Le Macramé cet ancien art de nouer des nœuds d’origine arabe apporté par les marins, a été adopté sur la côte ligure par des artisans du textile nombreux dans la région qui l’exportèrent jusqu’ à Constantinople tel Giuseppe Perazzo en 1680. Adapté en une version typiquement ligurienne par Maria Pichetti di Chiavari, il est longtemps resté une occupation familiale. Dépassé par l’industrialisation il fait lui aussi partie de ces valeurs d’excellence du passé un peu oubliées que la Ligurie tente aujourd’hui de réhabiliter en les travaillant autrement afin d’attirer des vocations nouvelles dans une région touchée par la désindustrialisation rampante.

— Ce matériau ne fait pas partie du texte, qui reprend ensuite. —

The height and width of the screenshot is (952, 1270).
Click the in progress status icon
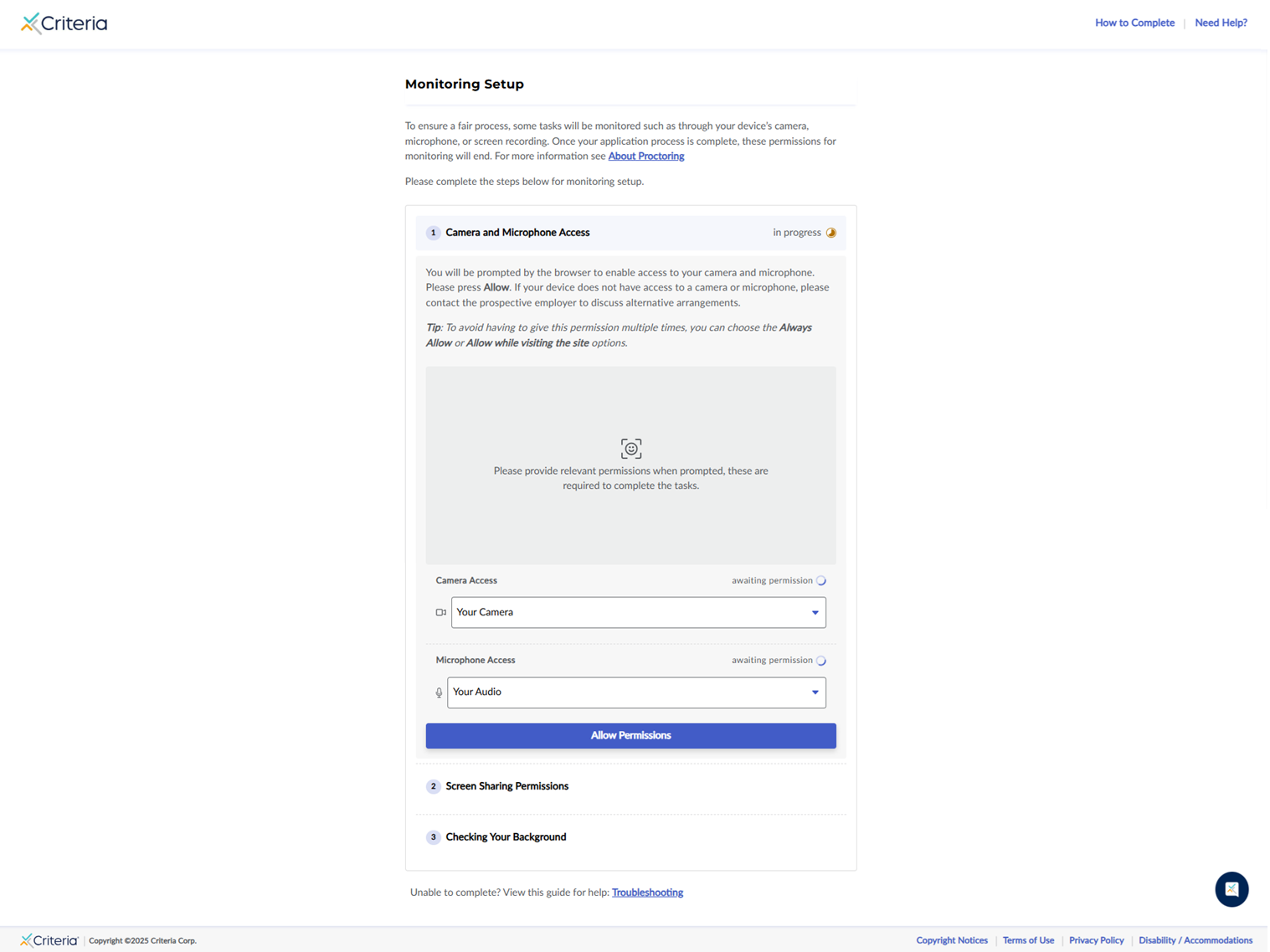click(831, 233)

Investir sur les jeunes est une carte qui, à l’heure de la Globalisation, mérite
largement d’être jouée explique  » Edoardo Rixi chargé du Développement économique au Palais de la Région Ligure.

L’Ardoise

Enfin l’Ardoise, matériau noble de la Région de Gênes, partout présente, fait elle aussi partie intégrante de l’histoire et du Patrimoine. Ses premières traces remonteraient à l’époque préromaine, dans le territoire dei Chiavari, mais c’est en 1176 que des documents officiels attestent de son utilisation concrète. C’est au 17ème siècle qu’elle acquît ses lettres de noblesse et exploitée dans le Val Fontanabuona. Partout présente dans la ville de Gênes, du pavage des ruelles à la construction des maisons et monuments, elle donne à la ville ce cachet si particulier que la Ligurie veut aujourd’hui promouvoir.